Pourquoi ça s’écroule aussi vite

L’objectif chiffré déforme la lecture, silencieusement et très vite. Quand le compteur devient l’enjeu, on choisit des livres courts. On repousse le pavé de six cents pages qui ferait pourtant l’année. On finit un roman médiocre pour ne pas perdre le point. On lit en diagonale les vingt dernières pages en se disant que ça compte quand même. Au bout de deux mois, on ne lit plus, on compte, et compter n’a jamais procuré le moindre plaisir.

Le carnet, lui, s’effondre pour une raison inverse : on le veut trop beau. Si chaque livre exige une chronique construite, avec un avis argumenté et trois citations, alors noter devient un devoir. On repousse d’un livre, puis de deux, puis on ne sait plus quoi écrire sur celui d’il y a six semaines dont on ne se rappelle que la couverture. La culpabilité s’installe, et la culpabilité n’a jamais fait lire personne.

C’est exactement contre ça que Daniel Pennac écrivait en 1992 dans Comme un roman. Sa liste des droits du lecteur, droit de ne pas lire, droit de sauter des pages, droit de ne pas finir, droit de relire, n’est rien d’autre qu’une machine à désamorcer la mauvaise conscience. Il n’y associe qu’un seul devoir, d’ailleurs, et il ne concerne même pas nos lectures : ne jamais se moquer de ceux qui ne lisent pas.

Les résolutions qui survivent au printemps

Le carnet minimaliste change tout. La date, le titre, l’auteur, une phrase, et une humeur en trois mots. Trente secondes, refermé. Ça paraît pauvre, mais au bout d’un an on obtient une carte étonnamment précise de son année, et surtout on obtient un carnet rempli, ce qui n’arrive jamais avec la version ambitieuse. J’ajoute parfois le numéro d’une page qui m’a arrêtée, ça suffit à faire remonter tout un livre plus tard.

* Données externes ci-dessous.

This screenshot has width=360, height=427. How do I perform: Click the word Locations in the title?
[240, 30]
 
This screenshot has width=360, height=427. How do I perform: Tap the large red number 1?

Remplacez ensuite l’objectif chiffré par un objectif de forme. Un classique par trimestre, par exemple. Ou un livre traduit d’une langue que je ne lis jamais. Ou relire un roman aimé à quinze ans pour voir ce qu’il en reste. Ces objectifs ne se ratent pas d’une semaine sur l’autre, ils ne créent pas de retard, et ils poussent quand même vers des livres qu’on n’aurait pas ouverts.

La règle du un pour un mérite d’être tentée, même si elle ne survit pas au premier passage en librairie : un livre acheté contre un livre lu dans la pile. Je ne l’ai jamais respectée plus de six semaines. Mais elle rend visible ce qu’on fait, et c’est déjà énorme. Quant au challenge collectif, il fonctionne pour une seule raison, et elle est peu glorieuse : il y a des témoins. Tant qu’il reste un jeu, ça pousse. Le jour où il devient une compétition, il fait exactement les dégâts de l’objectif chiffré.

Ma résolution préférée, celle que je garde d’année en année, personne ne l’écrit jamais le 2 janvier : relire. Un livre déjà lu, choisi sans raison. Pas de nouveauté à défendre, pas de chronique à écrire, rien à prouver à personne. C’est la seule promesse que je tiens tous les ans, et si vous cherchez des idées pour les autres, il y a toujours de quoi remplir un premier trimestre dans les chroniques. Bonne année de lecture, et rendez-vous en février pour les excuses.